# Spark SQL
[Spark SQL: Relational Data Processing in Spark](https://amplab.cs.berkeley.edu/wp-content/uploads/2015/03/SparkSQLSigmod2015.pdf)
### Summary
This paper describes Spark SQL, a Spark module that adds relational processing to Spark’s API. This allows Spark users to benefit from integrated SQL/relational processing, and lets SQL users benefit from Spark’s capabilities. This paper also describes an important component of Spark SQL, the Catalyst optimizer, an extensible tree-based optimizer that supports rule- and cost-based optimization. Altogether, Spark SQL allows users to build very efficient systems that naturally mix relational (SQL) and procedural (Spark) processing.
### Strengths
1. Spark SQL is a Spark module that allows user to mix relational and procedural processing. SQL alone is onerous or insufficient for complex tasks; previously, SQL users would have to write UDFs (user defined functions) in a separate environment and integrate the UDF in a rather complicated manner, fragmenting and obfuscating the code. On the other hand, Spark SQL users can seamlessly mix Spark and SQL code by defining UDFs inline, which may include Spark functions.
2. DataFrames are a flexible and efficient abstraction that integrates nicely into the Spark model. Like Spark RDDs, DataFrames are lazy, representing a logical plan rather than a necessarily materialized result; DataFrames are only materialized when involved in an action/output operation. DataFrames can be created either from an RDD or another data source. In the case of an RDD, Spark SQL simply points to the RDD, which is both efficient and allows the system to benefit from Spark’s fault tolerance characteristics.

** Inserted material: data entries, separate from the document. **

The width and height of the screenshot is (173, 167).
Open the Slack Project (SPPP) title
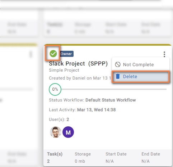coord(78,64)
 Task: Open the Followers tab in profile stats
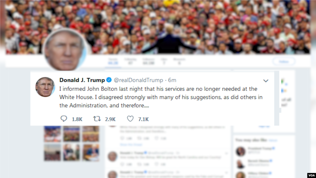click(149, 61)
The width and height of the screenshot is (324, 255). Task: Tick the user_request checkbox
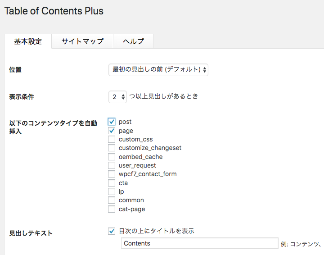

3. The Catalyst optimizer allows Spark SQL to optimize relational processing to a level that’s competitive with other SQL engines. DataFrames’ deferred materialization enables Catalyst to create and optimize a plan knowing the full extent of the computation. Operations on DataFrames are expression in a DSL (eg groupBy, join, count, etc), rather than arbitrary and opaque functions like in Spark. Hence DataFrames represent an AST of known operations, which is fed into the Catalyst optimizer.
4. Catalyst is an optimizer that operates over trees, supporting both rule- and cost-based optimization. Catalyst leverages Scala’s programming model, applying functional transformation on immutable trees using Scala’s built-in “quasiquotes”. This makes Catalyst easy to reason about, and makes the optimizer simpler, more extensible and pluggable. Catalyst supports code generation of Java bytecode, which is facilitated by Scala’s quasiquotes. Code generation makes execution more efficient by avoiding interpretation cost at execution, particularly avoiding the cost of branching and virtual function calls.

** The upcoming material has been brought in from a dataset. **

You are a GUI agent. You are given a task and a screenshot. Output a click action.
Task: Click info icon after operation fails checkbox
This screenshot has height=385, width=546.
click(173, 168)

5. Like a table in a relational database, rows of a DataFrame have a homogenous schema. Spark SQL takes advantage of this; instead of storing rows as opaque JVM or Python objects, it can store a DataFrame in a compressed columnar format, allowing more data to fit in memory. Like Spark RDDs, DataFrames can be cached for reuse.
### Weaknesses
1. Spark SQL can create DataFrames from sources like RDDs. In the process, Spark SQL automatically infers a schema from the data. This is simpler for statically-typed languages like Java, however for dynamically-typed languages, like Python, Spark SQL samples the data to extract a schema. In the latter case, sampling may miss rows that are inconsistent with the extracted schema.
2. Spark SQL allows users to mix DataFrames and RDDs, however if this is done excessively, it may cause a lot of expensive reflection when generating DataFrame schemas. This must be done because Spark functions are opaque, however this expensive reflection and schema inference can be avoided by allowing the user to hint the schema.
3. The paper’s evaluation showed that Spark SQL is competitive with Impala, although their evaluation should have also compared Spark SQL to more traditional SQL query engines.